The trick relies on throwUnchecked "lying" to the compiler that the type E is RuntimeException with its call to throwAny. Since throwAny is declared as throws E, the compiler thinks that particular call can just throw RuntimeException. Of course, the trick is made possible by throwAny arbitrarily declaring E and blindly casting to it, allowing the caller to decide what its argument is cast to - terrible design when coding sanely. At runtime, E is erased and has no meaning.

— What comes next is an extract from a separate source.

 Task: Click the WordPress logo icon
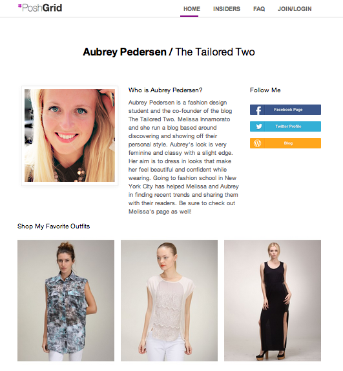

As you noted, doing such a thing is a huge hack and you should document its use very well.


Method 2:

You can also use sun.misc.Unsafe to this end. First you must implement a method that uses reflection to return that class's instance:

private static Unsafe getUnsafe() {
    try {
        Field theUnsafeField = Unsafe.class.getDeclaredField("theUnsafe");
        theUnsafeField.setAccessible(true);
        return (Unsafe)theUnsafeField.get(null);
    }
    catch (NoSuchFieldException e) {
        throw new RuntimeException(e);
    }
    catch (IllegalAccessException e) {
        throw new RuntimeException(e);
    }
}

This is necessary as calling Unsafe.getUnsafe() will typically throw a SecurityException. Once you have the instance of Unsafe you can put its terrifying capabilities to use:

Unsafe unsafe = getUnsafe();
unsafe.throwException(new Exception());

Credit goes to this answer on the post https://stackoverflow.com/questions/5574241/interesting-uses-of-sun-misc-unsafe. I thought I'd mention this for completeness but it's probably better just to use the trick above instead of allowing Unsafe into your code.


Method 3:

In the comments of the linked answer about using Unsafe, @bestsss points out a much simpler trick using the deprecated method Thread.stop(Throwable):

Thread.currentThread().stop(new Exception());

In this case you would use @SuppressWarnings("deprecation") and once again document very fiercely. Again, I prefer the first trick for its (relative) cleanliness.